**Assignment:** All of the records should come back exactly as written.

**Given records:**
Content starts

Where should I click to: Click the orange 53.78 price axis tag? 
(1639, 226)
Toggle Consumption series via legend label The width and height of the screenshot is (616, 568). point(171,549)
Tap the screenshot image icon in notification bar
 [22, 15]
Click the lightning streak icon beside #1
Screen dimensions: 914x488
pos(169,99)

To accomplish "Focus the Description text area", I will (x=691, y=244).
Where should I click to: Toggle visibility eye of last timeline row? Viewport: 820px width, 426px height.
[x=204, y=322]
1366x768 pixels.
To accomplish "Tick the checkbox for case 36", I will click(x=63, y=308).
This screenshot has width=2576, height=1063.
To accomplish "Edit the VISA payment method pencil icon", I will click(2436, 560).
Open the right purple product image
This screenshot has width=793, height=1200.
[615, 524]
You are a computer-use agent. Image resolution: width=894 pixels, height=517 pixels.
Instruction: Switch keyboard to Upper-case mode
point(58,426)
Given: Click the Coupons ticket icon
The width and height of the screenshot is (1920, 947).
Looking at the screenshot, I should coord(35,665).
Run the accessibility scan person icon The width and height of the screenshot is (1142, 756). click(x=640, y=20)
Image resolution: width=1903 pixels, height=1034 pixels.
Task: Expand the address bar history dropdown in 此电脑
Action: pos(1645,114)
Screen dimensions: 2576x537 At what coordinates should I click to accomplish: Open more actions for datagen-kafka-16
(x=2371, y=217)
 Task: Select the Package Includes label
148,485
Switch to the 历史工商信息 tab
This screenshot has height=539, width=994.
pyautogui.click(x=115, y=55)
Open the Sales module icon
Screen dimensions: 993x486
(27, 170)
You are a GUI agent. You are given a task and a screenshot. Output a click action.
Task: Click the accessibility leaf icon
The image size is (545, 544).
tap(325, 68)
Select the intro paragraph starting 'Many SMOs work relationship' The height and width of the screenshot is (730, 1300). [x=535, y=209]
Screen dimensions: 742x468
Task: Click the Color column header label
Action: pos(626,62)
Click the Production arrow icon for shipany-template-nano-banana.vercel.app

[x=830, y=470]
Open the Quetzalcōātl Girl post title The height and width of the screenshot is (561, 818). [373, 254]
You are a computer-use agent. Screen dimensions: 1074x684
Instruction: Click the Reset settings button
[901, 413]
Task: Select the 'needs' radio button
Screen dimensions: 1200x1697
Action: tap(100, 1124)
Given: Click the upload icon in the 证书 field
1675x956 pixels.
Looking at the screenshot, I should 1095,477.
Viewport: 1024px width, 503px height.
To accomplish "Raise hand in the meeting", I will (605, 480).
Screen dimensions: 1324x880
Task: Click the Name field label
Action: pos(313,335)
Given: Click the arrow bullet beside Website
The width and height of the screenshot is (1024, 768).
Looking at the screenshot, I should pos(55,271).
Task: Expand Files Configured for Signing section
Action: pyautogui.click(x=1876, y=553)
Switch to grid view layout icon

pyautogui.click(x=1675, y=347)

Content ends

**Task solution:**
Where should I click to: Click the orange 53.78 price axis tag? 
(1639, 226)
Toggle Consumption series via legend label The width and height of the screenshot is (616, 568). point(171,549)
Tap the screenshot image icon in notification bar
 [22, 15]
Click the lightning streak icon beside #1
Screen dimensions: 914x488
pos(169,99)

To accomplish "Focus the Description text area", I will (x=691, y=244).
Where should I click to: Toggle visibility eye of last timeline row? Viewport: 820px width, 426px height.
[x=204, y=322]
1366x768 pixels.
To accomplish "Tick the checkbox for case 36", I will click(x=63, y=308).
This screenshot has width=2576, height=1063.
To accomplish "Edit the VISA payment method pencil icon", I will click(2436, 560).
Open the right purple product image
This screenshot has width=793, height=1200.
[615, 524]
You are a computer-use agent. Image resolution: width=894 pixels, height=517 pixels.
Instruction: Switch keyboard to Upper-case mode
point(58,426)
Given: Click the Coupons ticket icon
The width and height of the screenshot is (1920, 947).
Looking at the screenshot, I should coord(35,665).
Run the accessibility scan person icon The width and height of the screenshot is (1142, 756). click(x=640, y=20)
Image resolution: width=1903 pixels, height=1034 pixels.
Task: Expand the address bar history dropdown in 此电脑
Action: pos(1645,114)
Screen dimensions: 2576x537 At what coordinates should I click to accomplish: Open more actions for datagen-kafka-16
(x=2371, y=217)
 Task: Select the Package Includes label
148,485
Switch to the 历史工商信息 tab
This screenshot has height=539, width=994.
pyautogui.click(x=115, y=55)
Open the Sales module icon
Screen dimensions: 993x486
(27, 170)
You are a GUI agent. You are given a task and a screenshot. Output a click action.
Task: Click the accessibility leaf icon
The image size is (545, 544).
tap(325, 68)
Select the intro paragraph starting 'Many SMOs work relationship' The height and width of the screenshot is (730, 1300). [x=535, y=209]
Screen dimensions: 742x468
Task: Click the Color column header label
Action: pos(626,62)
Click the Production arrow icon for shipany-template-nano-banana.vercel.app

[x=830, y=470]
Open the Quetzalcōātl Girl post title The height and width of the screenshot is (561, 818). [373, 254]
You are a computer-use agent. Screen dimensions: 1074x684
Instruction: Click the Reset settings button
[901, 413]
Task: Select the 'needs' radio button
Screen dimensions: 1200x1697
Action: tap(100, 1124)
Given: Click the upload icon in the 证书 field
1675x956 pixels.
Looking at the screenshot, I should 1095,477.
Viewport: 1024px width, 503px height.
To accomplish "Raise hand in the meeting", I will (605, 480).
Screen dimensions: 1324x880
Task: Click the Name field label
Action: pos(313,335)
Given: Click the arrow bullet beside Website
The width and height of the screenshot is (1024, 768).
Looking at the screenshot, I should pos(55,271).
Task: Expand Files Configured for Signing section
Action: pyautogui.click(x=1876, y=553)
Switch to grid view layout icon

pyautogui.click(x=1675, y=347)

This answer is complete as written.